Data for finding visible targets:
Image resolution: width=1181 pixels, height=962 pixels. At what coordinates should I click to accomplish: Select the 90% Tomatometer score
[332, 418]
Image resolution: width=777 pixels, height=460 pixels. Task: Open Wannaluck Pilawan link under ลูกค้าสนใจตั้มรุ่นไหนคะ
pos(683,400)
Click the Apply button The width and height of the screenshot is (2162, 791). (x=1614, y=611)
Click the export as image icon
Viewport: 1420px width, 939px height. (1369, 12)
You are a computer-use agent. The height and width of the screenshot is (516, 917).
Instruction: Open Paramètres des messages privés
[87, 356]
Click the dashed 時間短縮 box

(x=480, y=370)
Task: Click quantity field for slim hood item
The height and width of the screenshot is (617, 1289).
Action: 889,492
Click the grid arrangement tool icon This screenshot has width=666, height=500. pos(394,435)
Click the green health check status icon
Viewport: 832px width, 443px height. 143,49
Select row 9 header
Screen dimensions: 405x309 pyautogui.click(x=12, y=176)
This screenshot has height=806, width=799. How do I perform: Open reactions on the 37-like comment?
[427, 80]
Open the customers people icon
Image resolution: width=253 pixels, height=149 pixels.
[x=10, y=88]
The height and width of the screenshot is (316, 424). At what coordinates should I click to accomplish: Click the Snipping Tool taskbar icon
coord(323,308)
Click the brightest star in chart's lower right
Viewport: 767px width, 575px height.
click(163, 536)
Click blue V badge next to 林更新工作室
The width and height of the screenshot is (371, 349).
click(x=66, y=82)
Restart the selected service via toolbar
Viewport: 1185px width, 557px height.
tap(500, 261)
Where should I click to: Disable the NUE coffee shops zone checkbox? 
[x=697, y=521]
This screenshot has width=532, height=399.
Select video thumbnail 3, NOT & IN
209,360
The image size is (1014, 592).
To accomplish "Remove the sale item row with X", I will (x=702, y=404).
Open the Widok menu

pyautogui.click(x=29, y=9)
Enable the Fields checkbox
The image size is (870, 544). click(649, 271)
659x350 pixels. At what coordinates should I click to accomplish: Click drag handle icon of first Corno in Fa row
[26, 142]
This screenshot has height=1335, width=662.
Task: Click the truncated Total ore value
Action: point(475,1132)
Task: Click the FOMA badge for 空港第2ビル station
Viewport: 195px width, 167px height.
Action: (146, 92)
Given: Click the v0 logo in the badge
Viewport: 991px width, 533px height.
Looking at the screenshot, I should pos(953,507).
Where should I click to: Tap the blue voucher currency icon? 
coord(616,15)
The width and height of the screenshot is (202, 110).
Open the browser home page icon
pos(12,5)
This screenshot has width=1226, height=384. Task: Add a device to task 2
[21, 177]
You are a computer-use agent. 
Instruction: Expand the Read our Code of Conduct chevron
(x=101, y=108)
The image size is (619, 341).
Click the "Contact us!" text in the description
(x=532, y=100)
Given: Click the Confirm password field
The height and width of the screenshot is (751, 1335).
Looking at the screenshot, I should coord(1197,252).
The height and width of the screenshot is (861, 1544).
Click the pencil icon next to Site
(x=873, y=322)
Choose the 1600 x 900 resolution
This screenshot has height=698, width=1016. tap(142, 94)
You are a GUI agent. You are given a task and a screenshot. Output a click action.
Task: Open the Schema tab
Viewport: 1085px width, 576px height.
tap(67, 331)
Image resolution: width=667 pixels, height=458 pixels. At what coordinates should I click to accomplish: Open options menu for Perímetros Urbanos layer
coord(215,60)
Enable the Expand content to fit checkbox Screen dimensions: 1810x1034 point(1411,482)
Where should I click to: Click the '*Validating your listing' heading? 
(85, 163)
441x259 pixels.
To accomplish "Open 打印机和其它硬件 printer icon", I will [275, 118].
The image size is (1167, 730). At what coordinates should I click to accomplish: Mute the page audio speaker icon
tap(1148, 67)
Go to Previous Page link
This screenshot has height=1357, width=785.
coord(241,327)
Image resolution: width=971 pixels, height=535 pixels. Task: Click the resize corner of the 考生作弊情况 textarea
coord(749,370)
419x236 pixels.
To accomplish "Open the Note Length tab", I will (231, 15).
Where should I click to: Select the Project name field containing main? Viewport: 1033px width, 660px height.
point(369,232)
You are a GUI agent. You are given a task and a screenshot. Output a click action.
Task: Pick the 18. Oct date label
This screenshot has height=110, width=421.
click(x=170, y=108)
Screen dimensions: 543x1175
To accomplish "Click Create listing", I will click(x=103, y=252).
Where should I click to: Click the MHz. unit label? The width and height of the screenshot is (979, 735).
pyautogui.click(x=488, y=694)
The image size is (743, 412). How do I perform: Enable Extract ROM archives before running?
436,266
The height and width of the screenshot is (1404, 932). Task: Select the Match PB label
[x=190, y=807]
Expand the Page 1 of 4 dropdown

#### Instructions to follow
Retype all of the data above line for line, changing nothing.

#### Result of this task
Image resolution: width=1181 pixels, height=962 pixels. At what coordinates should I click to accomplish: Select the 90% Tomatometer score
[332, 418]
Image resolution: width=777 pixels, height=460 pixels. Task: Open Wannaluck Pilawan link under ลูกค้าสนใจตั้มรุ่นไหนคะ
pos(683,400)
Click the Apply button The width and height of the screenshot is (2162, 791). (x=1614, y=611)
Click the export as image icon
Viewport: 1420px width, 939px height. (1369, 12)
You are a computer-use agent. The height and width of the screenshot is (516, 917).
Instruction: Open Paramètres des messages privés
[87, 356]
Click the dashed 時間短縮 box

(x=480, y=370)
Task: Click quantity field for slim hood item
The height and width of the screenshot is (617, 1289).
Action: 889,492
Click the grid arrangement tool icon This screenshot has width=666, height=500. pos(394,435)
Click the green health check status icon
Viewport: 832px width, 443px height. 143,49
Select row 9 header
Screen dimensions: 405x309 pyautogui.click(x=12, y=176)
This screenshot has height=806, width=799. How do I perform: Open reactions on the 37-like comment?
[427, 80]
Open the customers people icon
Image resolution: width=253 pixels, height=149 pixels.
[x=10, y=88]
The height and width of the screenshot is (316, 424). At what coordinates should I click to accomplish: Click the Snipping Tool taskbar icon
coord(323,308)
Click the brightest star in chart's lower right
Viewport: 767px width, 575px height.
click(163, 536)
Click blue V badge next to 林更新工作室
The width and height of the screenshot is (371, 349).
click(x=66, y=82)
Restart the selected service via toolbar
Viewport: 1185px width, 557px height.
tap(500, 261)
Where should I click to: Disable the NUE coffee shops zone checkbox? 
[x=697, y=521]
This screenshot has width=532, height=399.
Select video thumbnail 3, NOT & IN
209,360
The image size is (1014, 592).
To accomplish "Remove the sale item row with X", I will (x=702, y=404).
Open the Widok menu

pyautogui.click(x=29, y=9)
Enable the Fields checkbox
The image size is (870, 544). click(649, 271)
659x350 pixels. At what coordinates should I click to accomplish: Click drag handle icon of first Corno in Fa row
[26, 142]
This screenshot has height=1335, width=662.
Task: Click the truncated Total ore value
Action: point(475,1132)
Task: Click the FOMA badge for 空港第2ビル station
Viewport: 195px width, 167px height.
Action: (146, 92)
Given: Click the v0 logo in the badge
Viewport: 991px width, 533px height.
Looking at the screenshot, I should pos(953,507).
Where should I click to: Tap the blue voucher currency icon? 
coord(616,15)
The width and height of the screenshot is (202, 110).
Open the browser home page icon
pos(12,5)
This screenshot has width=1226, height=384. Task: Add a device to task 2
[21, 177]
You are a computer-use agent. 
Instruction: Expand the Read our Code of Conduct chevron
(x=101, y=108)
The image size is (619, 341).
Click the "Contact us!" text in the description
(x=532, y=100)
Given: Click the Confirm password field
The height and width of the screenshot is (751, 1335).
Looking at the screenshot, I should coord(1197,252).
The height and width of the screenshot is (861, 1544).
Click the pencil icon next to Site
(x=873, y=322)
Choose the 1600 x 900 resolution
This screenshot has height=698, width=1016. tap(142, 94)
You are a GUI agent. You are given a task and a screenshot. Output a click action.
Task: Open the Schema tab
Viewport: 1085px width, 576px height.
tap(67, 331)
Image resolution: width=667 pixels, height=458 pixels. At what coordinates should I click to accomplish: Open options menu for Perímetros Urbanos layer
coord(215,60)
Enable the Expand content to fit checkbox Screen dimensions: 1810x1034 point(1411,482)
Where should I click to: Click the '*Validating your listing' heading? 
(85, 163)
441x259 pixels.
To accomplish "Open 打印机和其它硬件 printer icon", I will [275, 118].
The image size is (1167, 730). At what coordinates should I click to accomplish: Mute the page audio speaker icon
tap(1148, 67)
Go to Previous Page link
This screenshot has height=1357, width=785.
coord(241,327)
Image resolution: width=971 pixels, height=535 pixels. Task: Click the resize corner of the 考生作弊情况 textarea
coord(749,370)
419x236 pixels.
To accomplish "Open the Note Length tab", I will (231, 15).
Where should I click to: Select the Project name field containing main? Viewport: 1033px width, 660px height.
point(369,232)
You are a GUI agent. You are given a task and a screenshot. Output a click action.
Task: Pick the 18. Oct date label
This screenshot has height=110, width=421.
click(x=170, y=108)
Screen dimensions: 543x1175
To accomplish "Click Create listing", I will click(x=103, y=252).
Where should I click to: Click the MHz. unit label? The width and height of the screenshot is (979, 735).
pyautogui.click(x=488, y=694)
The image size is (743, 412). How do I perform: Enable Extract ROM archives before running?
436,266
The height and width of the screenshot is (1404, 932). Task: Select the Match PB label
[x=190, y=807]
Expand the Page 1 of 4 dropdown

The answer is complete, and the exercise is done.